Austin Thomas Has Been On The Windshield Of The Lane Train … But This Time He’s A Bug

Former LSU general manager Austin Thomas is expected to get that same job at Ole Miss, where he was before he came back to LSU a second time. (LSU photo).

GLENN GUILBEAU, Tiger Rag Editor

College football personnel expert Austin Thomas will be leaving LSU for the third time around a head coaching change.

Thomas, 39, is expected to be named the new general manager at Ole Miss soon, according to a report by Chase Parham of 247sports.com. It will be his second time at Ole Miss, which may be hiring him as general manager after he lost that job at LSU when new LSU coach Lane Kiffin left the Ole Miss head coaching job and brought Ole Miss GM Billy Glasscock and other Rebels’ staff with him to Baton Rouge on Nov. 30.

The fact that Thomas left Kiffin’s football “chief of staff” position after the 2022 and ’23 seasons to return to bitter Ole Miss rival LSU in 2024 may have led to him not being aboard the LSU “Lane Train” this time around.

“Sometimes you’re the windshield. Sometimes you’re the bug,” says the song, “The Bug” by Dire Straits. “Sometimes you’re the Louisville Slugger, baby. Sometimes you’re the ball.”

Thomas has criss-crossed in his career enough to be a bug, or a double agent. He leaves a 7-5 LSU team for which he had much to do with landing the No. 1 Transfer Portal class in 2025, though LSU athletic director Verge Ausberry recently criticized that class for having too many members from losing teams and potentially bad cultures. He will join an Ole Miss team (11-1) that is in its third straight double-digit win season and fourth in five years, while LSU just had its second straight single-digit win season and fourth in six seasons.

No. 6-ranked Ole Miss (11-1) is also in the College Football Playoff, which LSU has not reached since winning it all in 2019.

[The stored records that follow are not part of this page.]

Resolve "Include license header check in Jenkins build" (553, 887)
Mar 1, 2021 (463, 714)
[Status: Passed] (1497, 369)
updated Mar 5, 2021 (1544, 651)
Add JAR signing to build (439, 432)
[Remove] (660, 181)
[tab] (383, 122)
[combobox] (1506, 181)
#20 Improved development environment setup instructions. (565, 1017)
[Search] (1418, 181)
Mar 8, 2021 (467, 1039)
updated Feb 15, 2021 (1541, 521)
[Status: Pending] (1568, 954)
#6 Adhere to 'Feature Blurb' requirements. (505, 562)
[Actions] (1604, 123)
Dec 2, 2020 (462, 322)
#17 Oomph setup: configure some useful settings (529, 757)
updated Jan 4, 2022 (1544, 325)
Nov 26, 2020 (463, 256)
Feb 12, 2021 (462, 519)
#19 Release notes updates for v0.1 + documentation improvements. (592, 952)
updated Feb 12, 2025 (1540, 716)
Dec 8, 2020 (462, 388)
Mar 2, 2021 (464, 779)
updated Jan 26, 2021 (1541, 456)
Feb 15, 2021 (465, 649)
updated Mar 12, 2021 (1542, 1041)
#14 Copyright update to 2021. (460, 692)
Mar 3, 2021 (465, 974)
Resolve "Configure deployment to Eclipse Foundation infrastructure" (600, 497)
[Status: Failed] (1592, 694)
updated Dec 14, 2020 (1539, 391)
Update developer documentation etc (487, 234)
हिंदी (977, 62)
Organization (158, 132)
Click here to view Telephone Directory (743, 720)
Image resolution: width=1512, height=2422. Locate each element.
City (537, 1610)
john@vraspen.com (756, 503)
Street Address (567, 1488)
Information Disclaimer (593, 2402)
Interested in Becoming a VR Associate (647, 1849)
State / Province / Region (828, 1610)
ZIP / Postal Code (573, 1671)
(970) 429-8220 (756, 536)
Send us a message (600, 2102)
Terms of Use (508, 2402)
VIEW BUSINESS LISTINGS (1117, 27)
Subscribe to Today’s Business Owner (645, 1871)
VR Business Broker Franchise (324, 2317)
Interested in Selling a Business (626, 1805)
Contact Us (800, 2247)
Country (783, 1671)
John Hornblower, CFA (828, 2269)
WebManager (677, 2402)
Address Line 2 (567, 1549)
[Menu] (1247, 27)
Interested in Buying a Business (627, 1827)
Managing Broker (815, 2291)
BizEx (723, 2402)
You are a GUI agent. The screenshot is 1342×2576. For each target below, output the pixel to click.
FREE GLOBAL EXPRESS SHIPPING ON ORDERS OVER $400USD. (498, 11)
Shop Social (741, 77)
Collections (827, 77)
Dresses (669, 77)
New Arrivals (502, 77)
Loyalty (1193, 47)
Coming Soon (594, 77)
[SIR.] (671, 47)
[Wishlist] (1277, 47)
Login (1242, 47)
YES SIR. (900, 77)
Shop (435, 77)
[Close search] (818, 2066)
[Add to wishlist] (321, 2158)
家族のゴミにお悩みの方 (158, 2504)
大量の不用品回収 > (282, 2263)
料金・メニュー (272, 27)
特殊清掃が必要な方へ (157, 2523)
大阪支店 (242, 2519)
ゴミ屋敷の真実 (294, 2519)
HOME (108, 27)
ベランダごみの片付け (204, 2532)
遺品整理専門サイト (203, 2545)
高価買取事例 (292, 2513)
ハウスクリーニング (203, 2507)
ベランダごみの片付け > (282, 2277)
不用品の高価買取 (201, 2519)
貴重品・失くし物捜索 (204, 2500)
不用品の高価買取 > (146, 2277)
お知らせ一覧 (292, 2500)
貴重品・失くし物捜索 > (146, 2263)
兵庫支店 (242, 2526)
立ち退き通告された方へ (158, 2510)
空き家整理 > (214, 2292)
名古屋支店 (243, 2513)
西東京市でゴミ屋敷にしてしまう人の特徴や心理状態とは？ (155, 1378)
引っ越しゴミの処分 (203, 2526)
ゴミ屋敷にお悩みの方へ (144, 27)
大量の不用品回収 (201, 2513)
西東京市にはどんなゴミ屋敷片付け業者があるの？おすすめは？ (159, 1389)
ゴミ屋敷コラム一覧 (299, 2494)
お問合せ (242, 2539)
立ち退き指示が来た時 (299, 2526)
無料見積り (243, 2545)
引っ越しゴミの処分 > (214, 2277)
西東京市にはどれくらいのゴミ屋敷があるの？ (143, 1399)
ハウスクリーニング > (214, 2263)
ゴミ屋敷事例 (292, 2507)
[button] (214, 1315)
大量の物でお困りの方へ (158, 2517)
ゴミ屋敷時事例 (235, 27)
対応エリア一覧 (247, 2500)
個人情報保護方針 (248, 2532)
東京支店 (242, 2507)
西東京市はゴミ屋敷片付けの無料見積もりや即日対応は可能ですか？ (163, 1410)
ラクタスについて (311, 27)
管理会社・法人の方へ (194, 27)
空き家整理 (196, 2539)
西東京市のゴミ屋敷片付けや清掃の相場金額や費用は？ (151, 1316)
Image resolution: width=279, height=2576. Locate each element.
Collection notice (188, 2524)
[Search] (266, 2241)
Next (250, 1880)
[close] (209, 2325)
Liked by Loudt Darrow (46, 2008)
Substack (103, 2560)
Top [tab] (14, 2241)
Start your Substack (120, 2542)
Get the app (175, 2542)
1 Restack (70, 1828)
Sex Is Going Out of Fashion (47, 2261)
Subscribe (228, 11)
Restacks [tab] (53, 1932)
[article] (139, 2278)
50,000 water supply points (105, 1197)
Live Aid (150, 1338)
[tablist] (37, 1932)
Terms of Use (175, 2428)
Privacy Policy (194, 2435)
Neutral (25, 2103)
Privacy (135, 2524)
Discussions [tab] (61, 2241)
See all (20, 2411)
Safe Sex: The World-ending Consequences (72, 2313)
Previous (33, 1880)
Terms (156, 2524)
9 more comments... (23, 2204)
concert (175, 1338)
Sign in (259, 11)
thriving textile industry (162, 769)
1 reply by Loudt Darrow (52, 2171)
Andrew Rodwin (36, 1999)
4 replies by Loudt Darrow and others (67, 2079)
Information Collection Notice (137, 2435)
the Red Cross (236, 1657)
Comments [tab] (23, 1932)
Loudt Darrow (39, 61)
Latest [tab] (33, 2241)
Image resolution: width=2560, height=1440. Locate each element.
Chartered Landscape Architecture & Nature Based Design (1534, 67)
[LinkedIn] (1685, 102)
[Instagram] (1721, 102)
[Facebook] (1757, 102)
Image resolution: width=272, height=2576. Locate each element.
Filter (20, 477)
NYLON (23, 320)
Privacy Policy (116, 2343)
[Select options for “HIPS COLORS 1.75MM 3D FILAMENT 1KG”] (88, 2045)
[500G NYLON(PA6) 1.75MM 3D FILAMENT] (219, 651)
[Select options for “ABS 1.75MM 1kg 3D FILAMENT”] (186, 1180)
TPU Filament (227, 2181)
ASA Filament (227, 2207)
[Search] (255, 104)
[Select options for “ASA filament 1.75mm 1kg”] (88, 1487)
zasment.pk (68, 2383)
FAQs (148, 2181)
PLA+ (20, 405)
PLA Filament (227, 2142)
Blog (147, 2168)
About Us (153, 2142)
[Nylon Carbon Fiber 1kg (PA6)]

The Rebels host No. 11 Tulane (11-2) at 2:15 p.m. Saturday on TNT with several members of Kiffin’s former offensive coaching staff – including offensive coordinator and play caller Charlie Weis Jr. – on a brief work release from new jobs at LSU so they can coach the Rebels in the playoffs. The Tigers play in the third-tier Texas Bowl in Houston for the third time since 2015 on Dec. 27 against No. 21 Houston (9-3) at 6:15 p.m. on ESPN.

Thomas previously worked on the “Lane Train” when Kiffin was Tennessee’s head coach in 2009 as a quality control assistant and followed Kiffin to the USC head coaching job as an assistant director of player personnel before the 2010 season. Thomas worked in player personnel at LSU from 2013-15 under coach Les Miles before being named LSU’s general manager in 2016 after gracing a cover of Tiger Rag Magazine in 2015.

After LSU coach Ed Orgeron’s first full season in 2017, though, he moved on to Texas A&M in personnel for the 2018 and ’19 seasons. Then he jumped aboard at Baylor in 2020 with new head coach Dave Aranda, whom he worked with at LSU when Aranda was the Tigers’ defensive coordinator from 2016-19. That lasted one season before he returned to LSU the first time in 2021 as general manager, but Orgeron got fired. And Thomas flipped rivals by jumping back on with Kiffin at Ole Miss after one season with the Tigers.

Along the way, Thomas has been credited in his various bios with excellent recruiting classes at LSU multiple times and at Texas A&M and Ole Miss.

But as the song says, “One day you’re a diamond, and then you’re a stone.”

Thomas, the stone, has landed back at Ole Miss.

Funny, though, an Ole Miss Sports twitter handle called @RebelSportsTalk, which says it is “not directly affiliated” with Ole Miss, said in a tweet Monday that “Ole Miss stole LSU’s General Manager!!”

Never mind that it was reported two weeks ago that Thomas no longer had a job to be stolen from at LSU.

Thomas will join two signees at Ole Miss from early this month who were previously committed to LSU, similar to Thomas. But Kiffin decided he did not want them at LSU on scholarship – wide receiver Kervin Johnson of Tioga High in Tioga and offensive lineman Jalan Chapman of Warren Easton High in New Orleans.